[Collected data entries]
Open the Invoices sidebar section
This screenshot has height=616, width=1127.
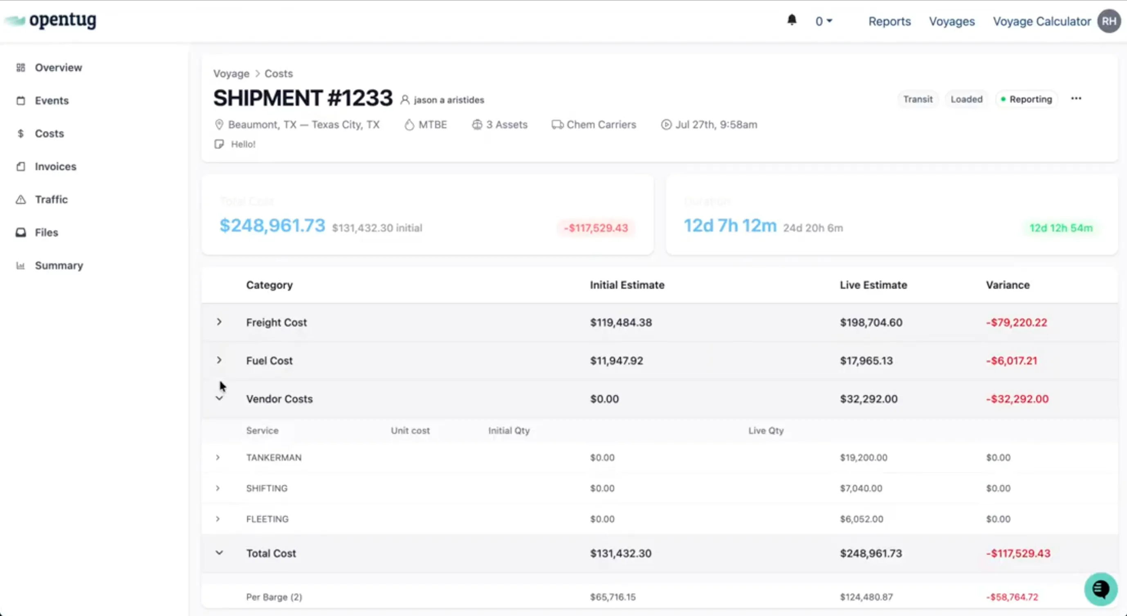tap(55, 166)
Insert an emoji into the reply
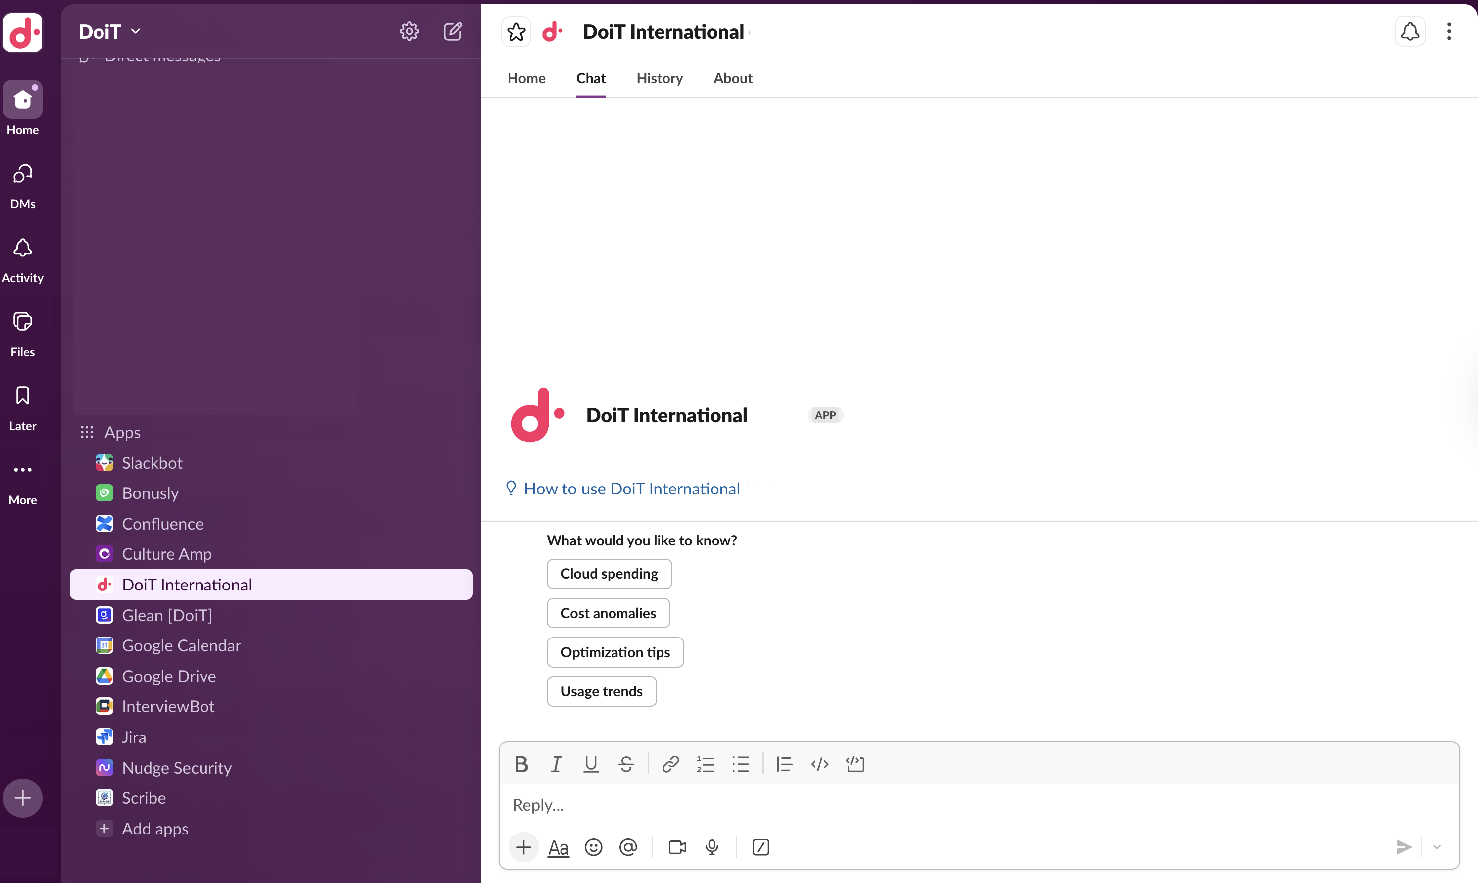 point(593,847)
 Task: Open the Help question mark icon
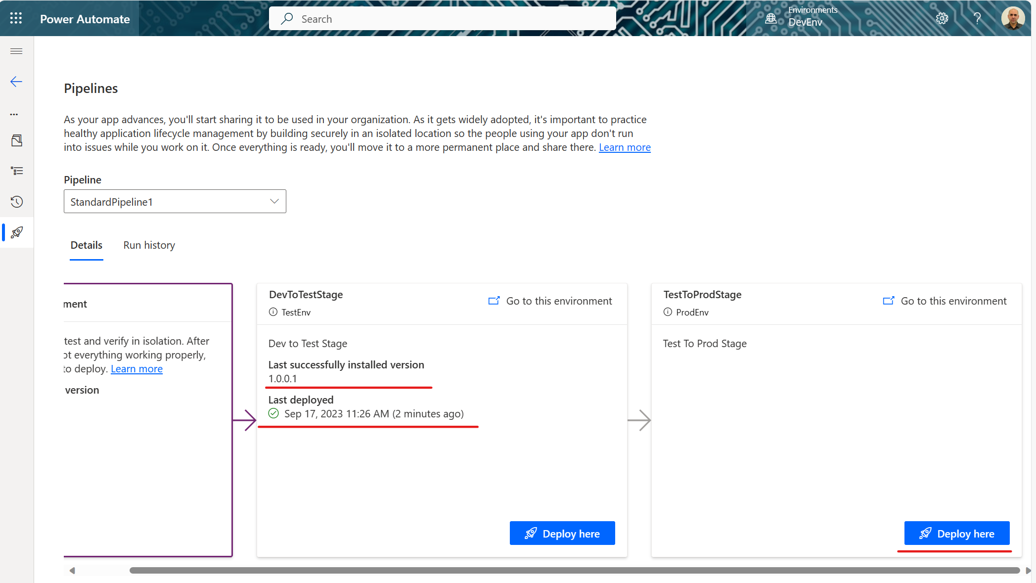coord(977,18)

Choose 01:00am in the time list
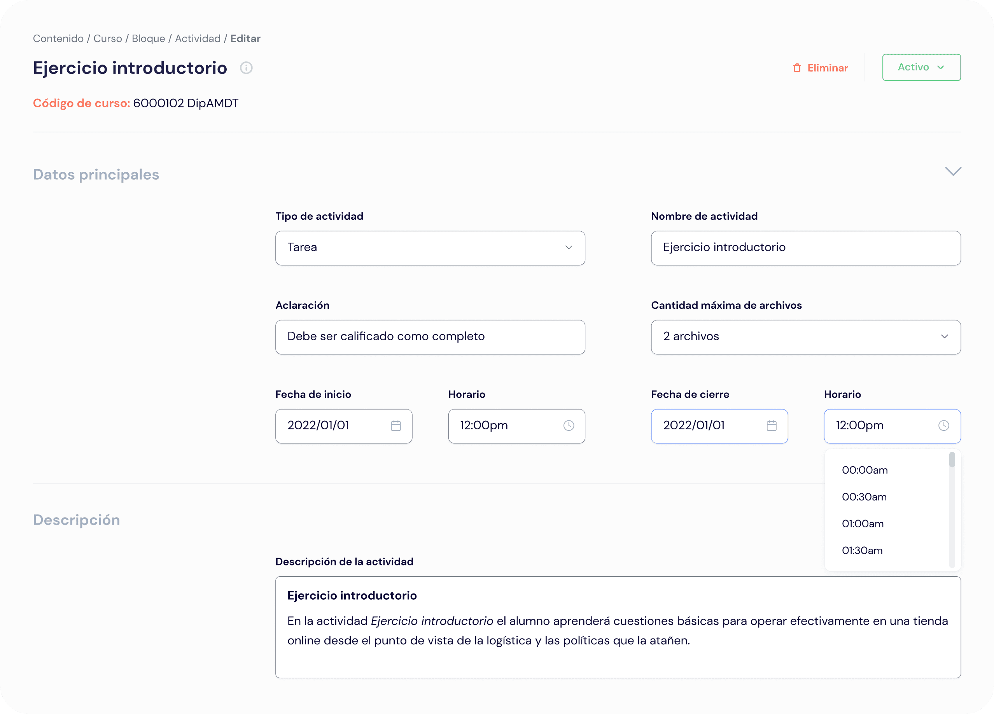click(863, 524)
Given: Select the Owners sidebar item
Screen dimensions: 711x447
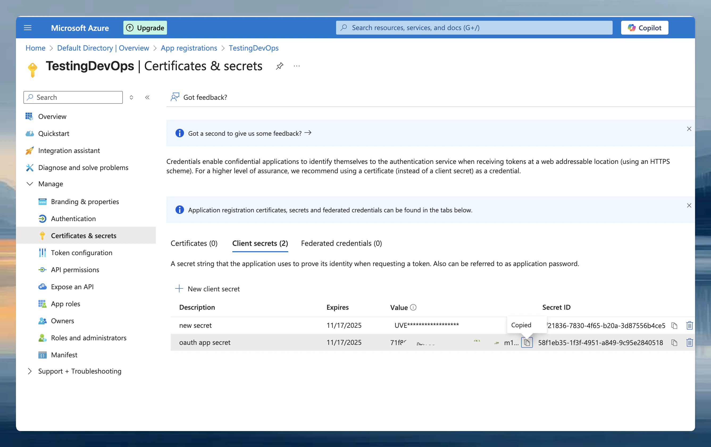Looking at the screenshot, I should (62, 321).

_ASSIGNMENT_
Search the entries for the string "sidebar". Copy every line that has it.

_RESPONSE_
Open the Invoices sidebar section
Given: Select the Owners sidebar item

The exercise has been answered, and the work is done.